На следующее утро, ровно в десять, Фридрих фон Ленц постучал в номер фрау Копф. Она ждала. Рядом стояли Петр и Павел. Киндер насторожился и сердито тявкнул.
Они спустились вниз, сели в машину. Гертруда Иоганновна с сыновьями и Киндер сзади, фон Ленц рядом с шофером, молчаливым обер-ефрейтором с сумрачным, настороженным лицом.
– Поехали, Вилли.
Машина быстро проехала под шлагбаумом на мосту. Побежали навстречу темно-зеленые ели вперемежку с белыми березами. Светлела молодая радостная листва. Легкие тени пересекали дорогу. Потом промелькнула разоренная пустая деревня, нераспаханные поля. Шоссе было пустынным, только однажды навстречу прогрохотал одинокий танк, будто заблудившийся в лесу огромный жук.
Можно подумать, что обер-лейтенант знал дорогу, все время он презабавно рассказывал о Париже, хвалил французское вино, вспоминал лошадей в своем имении, куда он так и не успел заехать. А внезапно велел свернуть в лес. Проехали тряской дорогой несколько километров, и машина остановилась.
Рядом текла речка, наверно та же, что течет в городе. Только здесь она была уже и спокойнее, берега желтели одуванчиками.
Фон Ленц помог Гертруде Иоганновне выйти из машины, мальчики побежали к речке. Киндер весело лаял.

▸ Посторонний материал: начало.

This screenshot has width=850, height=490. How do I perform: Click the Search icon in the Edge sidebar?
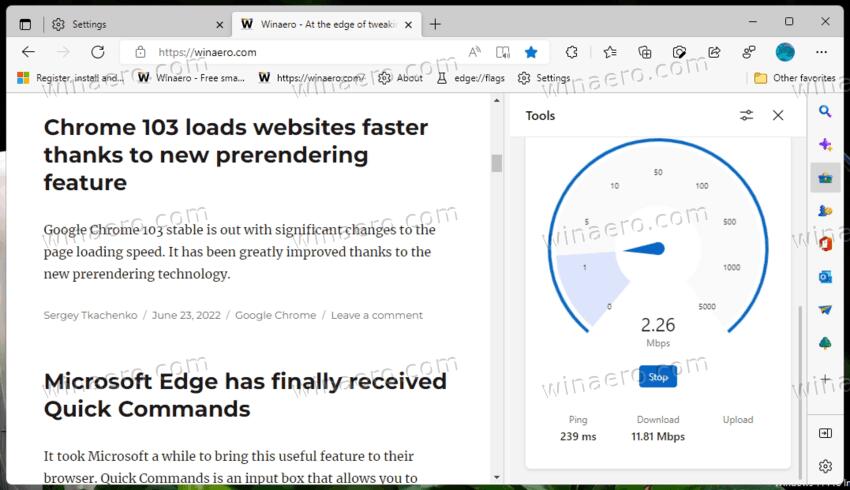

– Прогуляемся? - пригласил фон Ленц.
Гертруда Иоганновна кивнула.
– Вилли, присмотрите за мальчиками. Мальчики, мы с вашей мамой пройдемся по берегу, с вашего разрешения, конечно.
– Эх, удочек нет! - воскликнул Павел.
– Есть, - обронил мрачный Вилли. - Господин обер-лейтенант тоже любитель. Только надо срезать удилища.

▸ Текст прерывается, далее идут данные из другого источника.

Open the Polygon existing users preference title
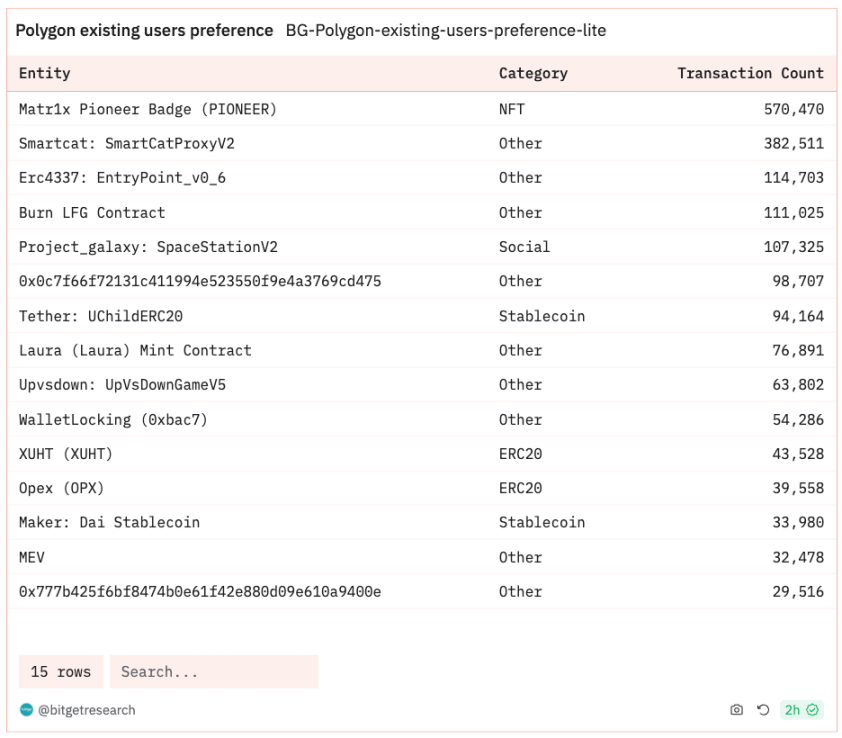coord(144,31)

Фон Ленц и Гертруда Иоганновна молча пошли по берегу. Журчала вода на повороте, обтекая иву. Рядом стеной стоял лес. Мальчики и Вилли скрылись за стволами, потом затих собачий лай, а они все шли молча дальше и дальше. Наконец фон Ленц остановился, дружески взял руки Гертруды Иоганновны в свои, сказал по-русски:
– Ну, здравствуйте, Гертруда Иоганновна.
– Здравствуйте… - Она запнулась, не зная, как его назвать. - Здравствуйте, товарищ Ленц.
Он осмотрелся, снял мундир, постелил на берегу.
– Присядем. Рассказывайте, как живете, какие новости?
Она стала рассказывать ему о новом коменданте, о гибели Мимозы, о налете на лес. О том, как она послала Флича на связь, не было другого выхода. О том, что сегодня увозят жителей силой в Германию, что доктор Доппель отнимает у нее Павла. И о том, как Шанце, спасая девочку, случайно убил адъютанта. Шанце - хороший человек, ведь не все же немцы фашисты!